## Task
Return all the entries exactly, keeping pictures out.

## Given data

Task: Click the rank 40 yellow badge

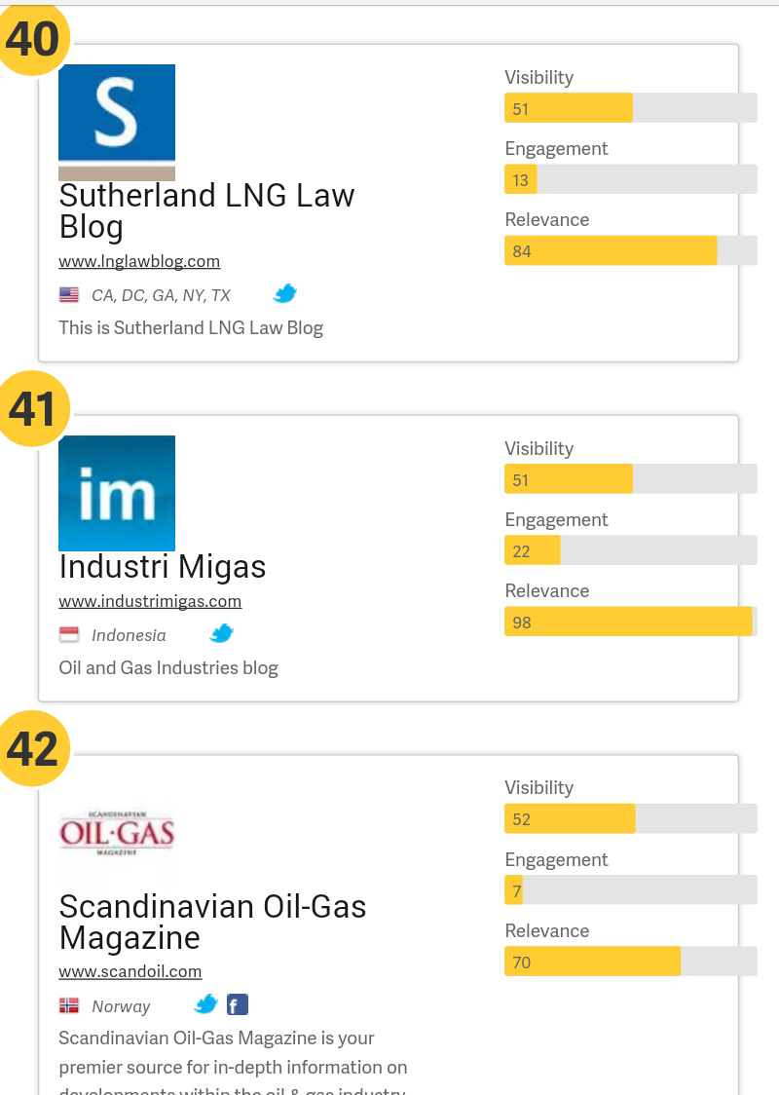Action: click(x=33, y=38)
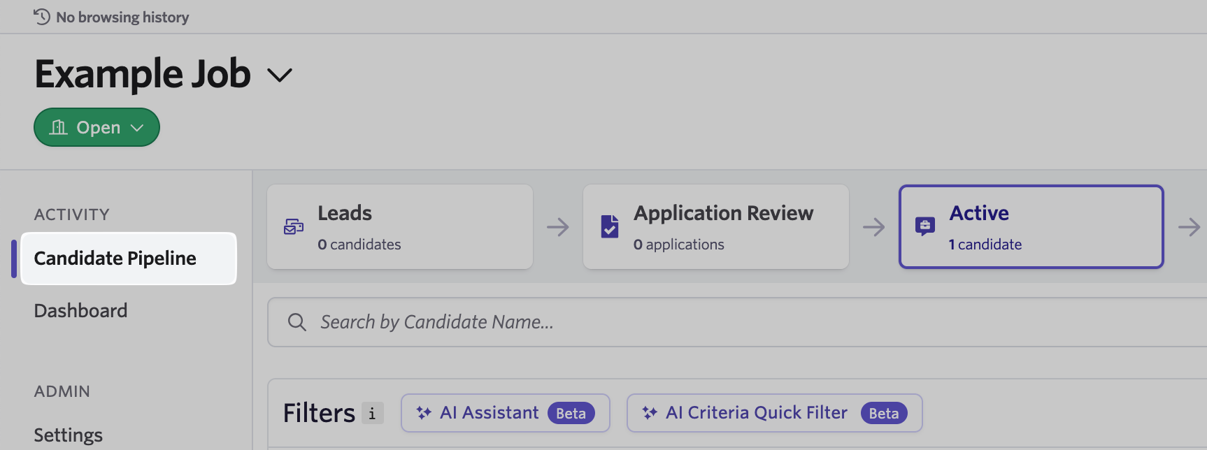The height and width of the screenshot is (450, 1207).
Task: Expand the Example Job title dropdown
Action: point(280,75)
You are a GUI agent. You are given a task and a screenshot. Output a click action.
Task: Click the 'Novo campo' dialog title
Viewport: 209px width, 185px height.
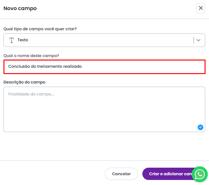point(20,9)
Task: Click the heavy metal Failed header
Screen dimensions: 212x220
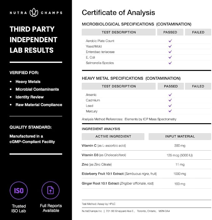Action: click(x=198, y=86)
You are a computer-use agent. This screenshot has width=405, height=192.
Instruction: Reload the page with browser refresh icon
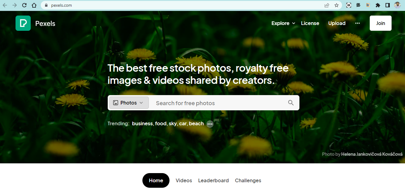[x=24, y=5]
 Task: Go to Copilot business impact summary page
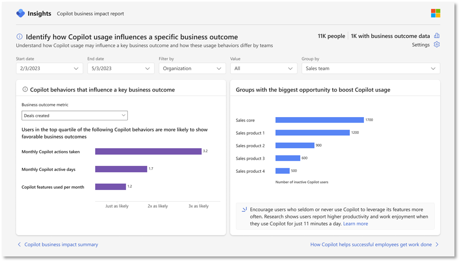[x=61, y=244]
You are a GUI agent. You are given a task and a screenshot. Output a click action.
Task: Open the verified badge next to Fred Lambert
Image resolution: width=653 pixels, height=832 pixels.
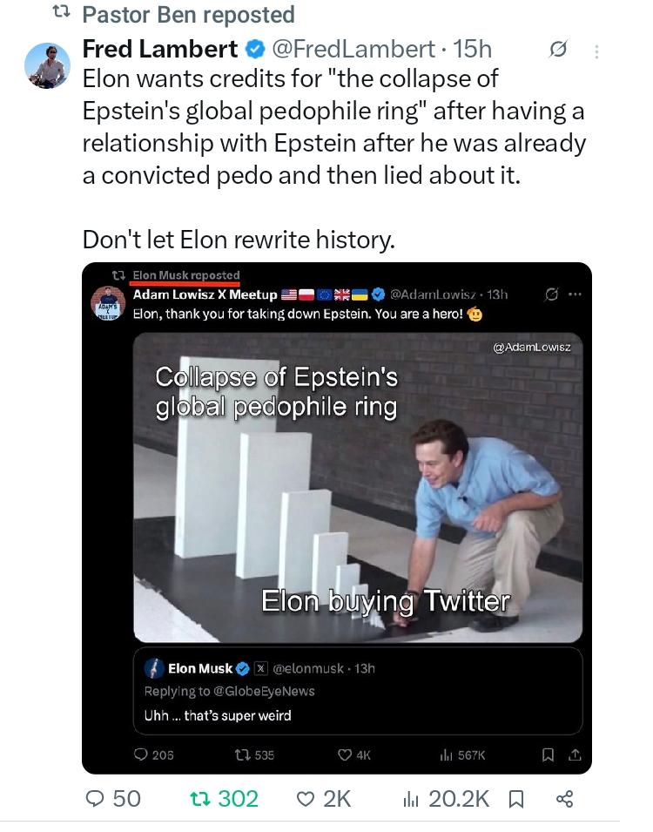(255, 50)
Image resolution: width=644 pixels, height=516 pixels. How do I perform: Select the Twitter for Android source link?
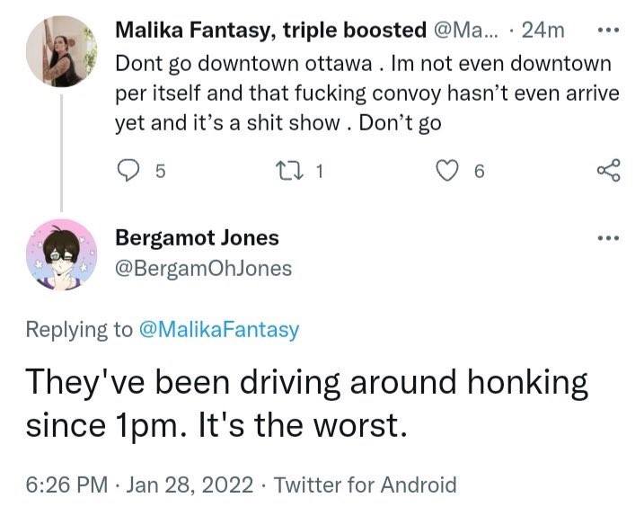[x=365, y=485]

## Reply to the exercise
Task: Click the rank 40 yellow badge

Action: click(x=33, y=38)
The height and width of the screenshot is (450, 1207).
Task: Expand the Example Job title dropdown
Action: point(280,75)
You are a GUI agent. You are given a task and a screenshot. Output a click action.
Task: Click the 'Novo campo' dialog title
Viewport: 209px width, 185px height.
point(20,9)
Task: Click the heavy metal Failed header
Screen dimensions: 212x220
Action: click(x=198, y=86)
You are a computer-use agent. This screenshot has width=405, height=192.
Instruction: Reload the page with browser refresh icon
[x=24, y=5]
 Task: Go to Copilot business impact summary page
[x=61, y=244]
You are a GUI agent. You are given a task and a screenshot. Output a click action.
Task: Open the verified badge next to Fred Lambert
Image resolution: width=653 pixels, height=832 pixels.
(255, 50)
Image resolution: width=644 pixels, height=516 pixels. How do I perform: Select the Twitter for Android source link?
[x=365, y=485]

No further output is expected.